Ilg cupped a hand over his brow and pretended to stare back down the two-lane, trying so hard to look casual and nonchalant that the gesture had the look of a badly rehearsed stage move. “Well, I don't see no trucks. You fixing on squeezing my herd into that German half-track of yours?”

“It's a Ford Explorer, sir, and the trucks will be here any minute to haul your cattle away, accompanied by federal marshals who won't take to you as kindly as the local sheriff's deputies.” Caitlin let him see her run her eyes about the gunmen protectively enclosing Ilg in a wide semicircle. “And those marshals have orders to arrest any of your friends here who attempt to impede their efforts, on accessory charges—meaning they'd face the same ten years as you, too. How do you think that'll sit with them? Guess you're going to find out just how good friends they are.”

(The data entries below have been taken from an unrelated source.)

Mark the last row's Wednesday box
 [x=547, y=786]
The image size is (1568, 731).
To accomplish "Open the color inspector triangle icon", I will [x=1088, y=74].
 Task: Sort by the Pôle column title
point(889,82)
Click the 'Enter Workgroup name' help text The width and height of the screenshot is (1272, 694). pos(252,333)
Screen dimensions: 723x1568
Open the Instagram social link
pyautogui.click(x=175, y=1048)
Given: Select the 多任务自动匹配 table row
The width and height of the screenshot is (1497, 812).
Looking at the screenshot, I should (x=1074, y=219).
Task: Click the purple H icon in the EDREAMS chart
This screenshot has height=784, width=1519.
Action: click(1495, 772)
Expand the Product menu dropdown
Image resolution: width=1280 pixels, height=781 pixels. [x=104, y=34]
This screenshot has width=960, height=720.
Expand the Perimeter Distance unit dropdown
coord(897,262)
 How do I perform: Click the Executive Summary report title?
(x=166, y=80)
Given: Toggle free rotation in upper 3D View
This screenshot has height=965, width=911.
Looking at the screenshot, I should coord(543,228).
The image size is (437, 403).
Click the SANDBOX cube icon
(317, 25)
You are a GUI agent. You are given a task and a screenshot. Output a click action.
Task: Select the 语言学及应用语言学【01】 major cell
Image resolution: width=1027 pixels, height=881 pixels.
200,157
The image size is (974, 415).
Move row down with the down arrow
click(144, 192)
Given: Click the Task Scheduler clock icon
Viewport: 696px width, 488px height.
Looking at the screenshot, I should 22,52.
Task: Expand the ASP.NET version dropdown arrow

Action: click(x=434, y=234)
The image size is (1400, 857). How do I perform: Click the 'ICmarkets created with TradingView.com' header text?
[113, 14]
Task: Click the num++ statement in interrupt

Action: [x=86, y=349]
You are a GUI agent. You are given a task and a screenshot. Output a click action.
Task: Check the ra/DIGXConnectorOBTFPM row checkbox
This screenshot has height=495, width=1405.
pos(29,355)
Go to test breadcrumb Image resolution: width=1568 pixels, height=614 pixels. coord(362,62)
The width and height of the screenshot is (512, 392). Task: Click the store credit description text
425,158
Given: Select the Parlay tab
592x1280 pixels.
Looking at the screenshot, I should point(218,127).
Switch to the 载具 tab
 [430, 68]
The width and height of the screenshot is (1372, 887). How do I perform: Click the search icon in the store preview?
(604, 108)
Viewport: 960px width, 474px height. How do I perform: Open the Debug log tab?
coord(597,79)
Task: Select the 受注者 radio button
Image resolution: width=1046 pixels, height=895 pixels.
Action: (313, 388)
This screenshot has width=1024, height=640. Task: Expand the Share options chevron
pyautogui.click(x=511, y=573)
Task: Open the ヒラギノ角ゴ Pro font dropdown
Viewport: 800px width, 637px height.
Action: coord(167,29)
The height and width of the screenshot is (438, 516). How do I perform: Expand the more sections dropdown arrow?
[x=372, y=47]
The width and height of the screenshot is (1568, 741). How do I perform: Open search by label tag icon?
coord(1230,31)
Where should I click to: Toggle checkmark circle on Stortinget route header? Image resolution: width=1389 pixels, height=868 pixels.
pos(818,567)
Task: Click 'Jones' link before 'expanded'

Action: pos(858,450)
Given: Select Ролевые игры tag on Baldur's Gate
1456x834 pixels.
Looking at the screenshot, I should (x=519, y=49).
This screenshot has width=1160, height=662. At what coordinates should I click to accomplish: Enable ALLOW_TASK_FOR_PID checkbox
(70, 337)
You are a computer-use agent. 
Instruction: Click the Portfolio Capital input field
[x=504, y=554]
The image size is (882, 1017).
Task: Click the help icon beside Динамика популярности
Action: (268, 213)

“This won't wash, Ranger,” Ilg said slowly, and so softly the reporter had to stick the microphone closer to his mouth.

“Maybe this will,” Caitlin told him, extracting a set of pictures from her pocket. “The resolution of these isn't great, but you'll notice that they're all close-ups of the brands on the cattle you claim to be yours. The tampering is evident in all that discoloration.”

Caitlin extended the pictures forward but Ilg didn't take them, tried not to even look. Then he swept a hand out and brushed them from her grasp. They fluttered through the air and landed, all face up, strangely, on the bleached concrete.

“Pictures is pictures,” was all he said. “And if it interests you any, I got plenty pictures of my own, showing what the government did to half my herd. Picked 'em clean to the bone to make it look like aliens or something, to scare me off. Well, I ain't scared of them and I ain't scared of you, neither.”

Caitlin stooped to retrieve the pictures, never taking her eyes off Ilg. “I've also got an affidavit from a local vet who inspected your cattle and found a number of the brands to have fresh scarring. How do you think that could be, exactly?”

Ilg's pale skin had turned a shade of sunburned red, and he was breathing noisily now through his mouth. He seemed to suddenly remember the microphone stabbing the air before him and he cleared his throat, trying to get back the bravado that had won him his sudden celebrity.

“This is free land, Ranger,” Ilg spoke her way, going back to his canned lines and raising his voice to be heard over the increasing volume of the helicopter that was just a few hundred feet over them now. “My cattle can graze on it as I see fit. You hear?”